→ Problem to work on
Retype the records below exactly. Leave nothing out.
====== Data records ======
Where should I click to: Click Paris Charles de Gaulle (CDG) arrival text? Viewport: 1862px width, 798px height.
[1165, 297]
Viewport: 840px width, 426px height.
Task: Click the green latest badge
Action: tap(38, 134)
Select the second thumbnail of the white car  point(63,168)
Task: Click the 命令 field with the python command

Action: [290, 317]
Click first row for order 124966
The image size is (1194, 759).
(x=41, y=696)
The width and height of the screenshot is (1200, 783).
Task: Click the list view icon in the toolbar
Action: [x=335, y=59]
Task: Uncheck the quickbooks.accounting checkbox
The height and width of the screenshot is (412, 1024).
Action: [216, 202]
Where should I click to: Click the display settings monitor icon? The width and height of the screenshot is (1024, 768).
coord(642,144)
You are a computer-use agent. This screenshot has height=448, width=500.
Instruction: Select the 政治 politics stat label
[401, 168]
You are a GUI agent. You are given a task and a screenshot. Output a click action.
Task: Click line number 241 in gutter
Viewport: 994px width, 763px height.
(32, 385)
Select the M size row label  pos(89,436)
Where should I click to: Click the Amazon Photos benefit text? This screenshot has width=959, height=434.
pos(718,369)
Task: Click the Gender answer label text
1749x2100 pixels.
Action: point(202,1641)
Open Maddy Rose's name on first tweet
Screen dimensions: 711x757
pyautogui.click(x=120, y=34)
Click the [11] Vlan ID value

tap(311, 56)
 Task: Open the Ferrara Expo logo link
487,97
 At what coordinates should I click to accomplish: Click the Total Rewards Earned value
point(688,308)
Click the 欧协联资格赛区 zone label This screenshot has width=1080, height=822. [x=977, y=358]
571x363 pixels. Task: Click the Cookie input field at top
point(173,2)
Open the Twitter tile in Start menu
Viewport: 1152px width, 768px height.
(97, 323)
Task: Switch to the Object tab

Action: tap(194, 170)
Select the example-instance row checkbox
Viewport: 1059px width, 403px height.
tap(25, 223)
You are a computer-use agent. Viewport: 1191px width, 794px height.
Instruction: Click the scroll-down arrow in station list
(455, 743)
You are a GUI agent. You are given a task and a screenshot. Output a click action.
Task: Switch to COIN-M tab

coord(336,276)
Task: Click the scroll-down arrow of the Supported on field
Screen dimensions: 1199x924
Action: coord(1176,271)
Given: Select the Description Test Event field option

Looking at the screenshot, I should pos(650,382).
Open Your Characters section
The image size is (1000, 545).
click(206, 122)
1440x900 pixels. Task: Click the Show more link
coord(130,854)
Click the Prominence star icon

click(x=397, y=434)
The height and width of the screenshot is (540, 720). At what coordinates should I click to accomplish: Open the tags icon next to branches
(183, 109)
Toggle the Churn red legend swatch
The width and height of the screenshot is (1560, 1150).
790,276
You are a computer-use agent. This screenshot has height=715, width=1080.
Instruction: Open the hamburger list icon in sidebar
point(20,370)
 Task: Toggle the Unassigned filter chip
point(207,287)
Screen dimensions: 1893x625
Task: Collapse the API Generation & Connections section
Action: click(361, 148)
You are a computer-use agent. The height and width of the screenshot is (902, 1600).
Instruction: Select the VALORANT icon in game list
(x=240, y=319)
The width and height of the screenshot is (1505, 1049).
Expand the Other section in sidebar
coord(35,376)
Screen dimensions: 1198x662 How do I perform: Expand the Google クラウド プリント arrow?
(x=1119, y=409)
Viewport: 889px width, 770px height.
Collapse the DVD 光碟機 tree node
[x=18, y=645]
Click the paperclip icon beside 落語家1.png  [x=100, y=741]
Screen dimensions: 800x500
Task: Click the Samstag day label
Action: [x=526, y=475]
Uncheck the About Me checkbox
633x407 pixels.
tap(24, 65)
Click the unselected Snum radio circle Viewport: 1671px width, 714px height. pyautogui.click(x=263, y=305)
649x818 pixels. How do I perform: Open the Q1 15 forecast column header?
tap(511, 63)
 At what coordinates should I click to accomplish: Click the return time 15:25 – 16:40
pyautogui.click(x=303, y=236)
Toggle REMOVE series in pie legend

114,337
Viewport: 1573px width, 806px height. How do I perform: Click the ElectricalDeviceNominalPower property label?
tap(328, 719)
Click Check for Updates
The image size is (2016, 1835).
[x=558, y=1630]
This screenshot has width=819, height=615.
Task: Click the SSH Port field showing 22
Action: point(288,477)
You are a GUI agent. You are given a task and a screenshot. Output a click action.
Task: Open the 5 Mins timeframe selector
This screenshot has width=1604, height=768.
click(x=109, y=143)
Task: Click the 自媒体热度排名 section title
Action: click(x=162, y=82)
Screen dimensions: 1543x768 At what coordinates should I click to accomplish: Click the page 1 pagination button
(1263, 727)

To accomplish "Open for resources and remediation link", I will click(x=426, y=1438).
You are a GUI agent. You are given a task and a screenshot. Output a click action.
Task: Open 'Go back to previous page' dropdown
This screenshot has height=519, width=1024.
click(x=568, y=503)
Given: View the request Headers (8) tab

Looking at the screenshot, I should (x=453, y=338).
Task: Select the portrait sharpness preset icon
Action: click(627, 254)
======
→ Expected output
Where should I click to: Click Paris Charles de Gaulle (CDG) arrival text? Viewport: 1862px width, 798px height.
[1165, 297]
Viewport: 840px width, 426px height.
Task: Click the green latest badge
Action: tap(38, 134)
Select the second thumbnail of the white car  point(63,168)
Task: Click the 命令 field with the python command

Action: [290, 317]
Click first row for order 124966
The image size is (1194, 759).
(x=41, y=696)
The width and height of the screenshot is (1200, 783).
Task: Click the list view icon in the toolbar
Action: [x=335, y=59]
Task: Uncheck the quickbooks.accounting checkbox
The height and width of the screenshot is (412, 1024).
Action: [216, 202]
Where should I click to: Click the display settings monitor icon? The width and height of the screenshot is (1024, 768).
coord(642,144)
You are a computer-use agent. This screenshot has height=448, width=500.
Instruction: Select the 政治 politics stat label
[401, 168]
You are a GUI agent. You are given a task and a screenshot. Output a click action.
Task: Click line number 241 in gutter
Viewport: 994px width, 763px height.
(32, 385)
Select the M size row label  pos(89,436)
Where should I click to: Click the Amazon Photos benefit text? This screenshot has width=959, height=434.
pos(718,369)
Task: Click the Gender answer label text
1749x2100 pixels.
Action: point(202,1641)
Open Maddy Rose's name on first tweet
Screen dimensions: 711x757
pyautogui.click(x=120, y=34)
Click the [11] Vlan ID value

tap(311, 56)
 Task: Open the Ferrara Expo logo link
487,97
 At what coordinates should I click to accomplish: Click the Total Rewards Earned value
point(688,308)
Click the 欧协联资格赛区 zone label This screenshot has width=1080, height=822. [x=977, y=358]
571x363 pixels. Task: Click the Cookie input field at top
point(173,2)
Open the Twitter tile in Start menu
Viewport: 1152px width, 768px height.
(97, 323)
Task: Switch to the Object tab

Action: tap(194, 170)
Select the example-instance row checkbox
Viewport: 1059px width, 403px height.
tap(25, 223)
You are a computer-use agent. Viewport: 1191px width, 794px height.
Instruction: Click the scroll-down arrow in station list
(455, 743)
You are a GUI agent. You are given a task and a screenshot. Output a click action.
Task: Switch to COIN-M tab

coord(336,276)
Task: Click the scroll-down arrow of the Supported on field
Screen dimensions: 1199x924
Action: coord(1176,271)
Given: Select the Description Test Event field option

Looking at the screenshot, I should pos(650,382).
Open Your Characters section
The image size is (1000, 545).
click(206, 122)
1440x900 pixels. Task: Click the Show more link
coord(130,854)
Click the Prominence star icon

click(x=397, y=434)
The height and width of the screenshot is (540, 720). At what coordinates should I click to accomplish: Open the tags icon next to branches
(183, 109)
Toggle the Churn red legend swatch
The width and height of the screenshot is (1560, 1150).
790,276
You are a computer-use agent. This screenshot has height=715, width=1080.
Instruction: Open the hamburger list icon in sidebar
point(20,370)
 Task: Toggle the Unassigned filter chip
point(207,287)
Screen dimensions: 1893x625
Task: Collapse the API Generation & Connections section
Action: click(361, 148)
You are a computer-use agent. The height and width of the screenshot is (902, 1600).
Instruction: Select the VALORANT icon in game list
(x=240, y=319)
The width and height of the screenshot is (1505, 1049).
Expand the Other section in sidebar
coord(35,376)
Screen dimensions: 1198x662 How do I perform: Expand the Google クラウド プリント arrow?
(x=1119, y=409)
Viewport: 889px width, 770px height.
Collapse the DVD 光碟機 tree node
[x=18, y=645]
Click the paperclip icon beside 落語家1.png  [x=100, y=741]
Screen dimensions: 800x500
Task: Click the Samstag day label
Action: [x=526, y=475]
Uncheck the About Me checkbox
633x407 pixels.
tap(24, 65)
Click the unselected Snum radio circle Viewport: 1671px width, 714px height. pyautogui.click(x=263, y=305)
649x818 pixels. How do I perform: Open the Q1 15 forecast column header?
tap(511, 63)
 At what coordinates should I click to accomplish: Click the return time 15:25 – 16:40
pyautogui.click(x=303, y=236)
Toggle REMOVE series in pie legend

114,337
Viewport: 1573px width, 806px height. How do I perform: Click the ElectricalDeviceNominalPower property label?
tap(328, 719)
Click Check for Updates
The image size is (2016, 1835).
[x=558, y=1630]
This screenshot has width=819, height=615.
Task: Click the SSH Port field showing 22
Action: point(288,477)
You are a GUI agent. You are given a task and a screenshot. Output a click action.
Task: Open the 5 Mins timeframe selector
This screenshot has width=1604, height=768.
click(x=109, y=143)
Task: Click the 自媒体热度排名 section title
Action: click(x=162, y=82)
Screen dimensions: 1543x768 At what coordinates should I click to accomplish: Click the page 1 pagination button
(1263, 727)

To accomplish "Open for resources and remediation link", I will click(x=426, y=1438).
You are a GUI agent. You are given a task and a screenshot. Output a click action.
Task: Open 'Go back to previous page' dropdown
This screenshot has height=519, width=1024.
click(x=568, y=503)
Given: View the request Headers (8) tab

Looking at the screenshot, I should (x=453, y=338).
Task: Select the portrait sharpness preset icon
Action: click(627, 254)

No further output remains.